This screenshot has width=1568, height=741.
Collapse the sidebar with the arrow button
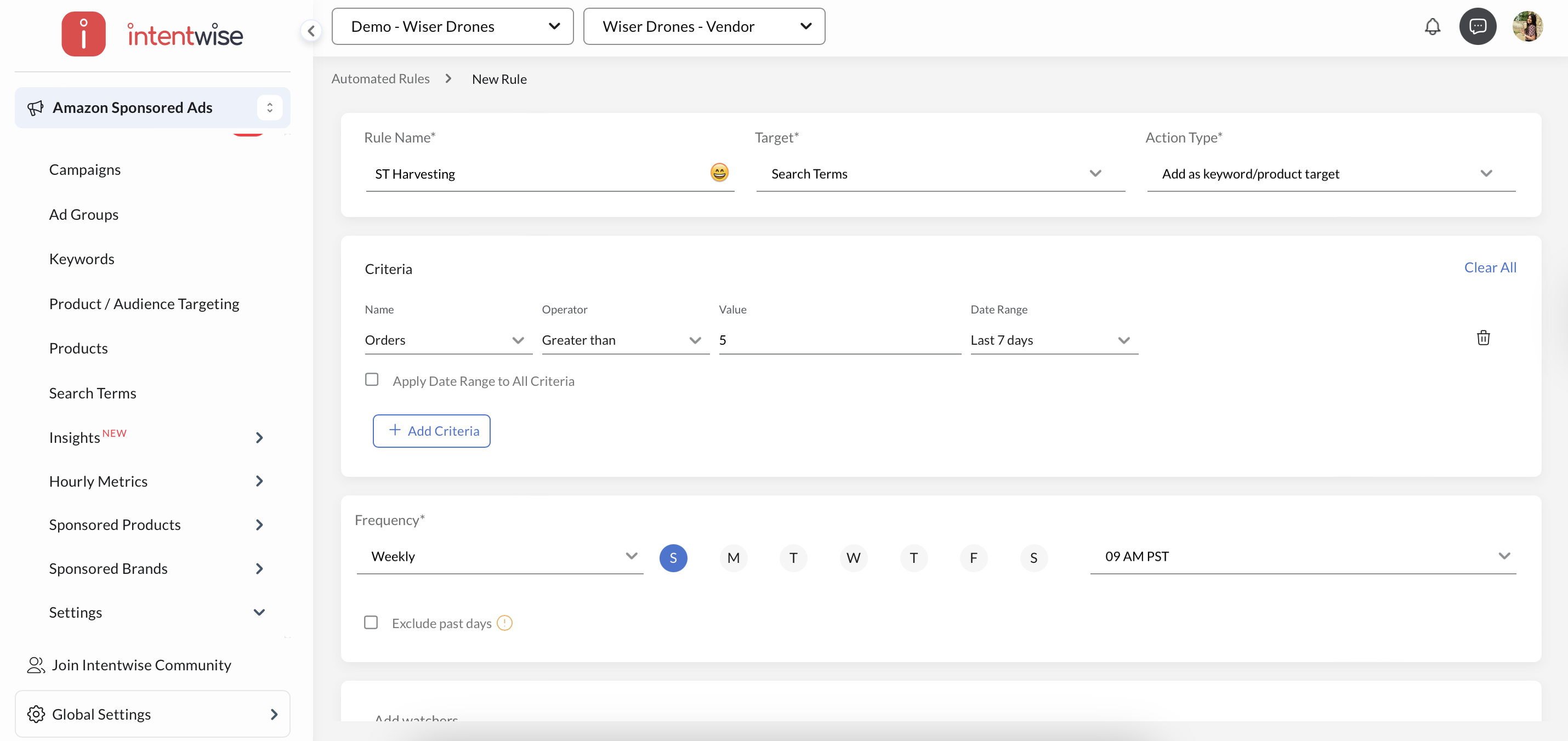click(x=311, y=31)
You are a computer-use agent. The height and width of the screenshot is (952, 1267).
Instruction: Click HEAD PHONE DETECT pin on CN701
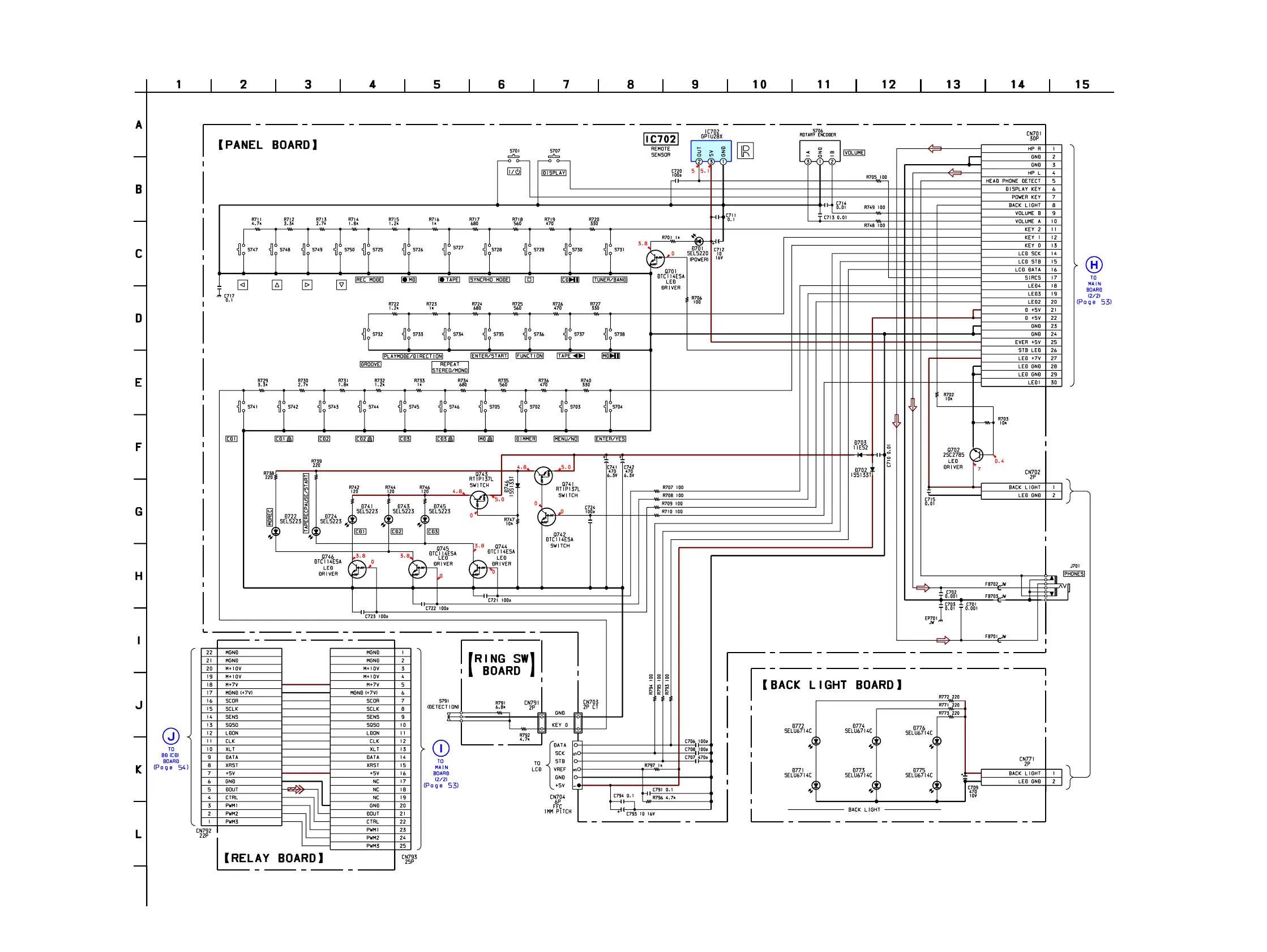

════════

Prompt
Of the lines above, copy each one that contains the word "height".

Answer section
This screenshot has width=1568, height=741.
You are a computer-use agent. The height and width of the screenshot is (952, 1267).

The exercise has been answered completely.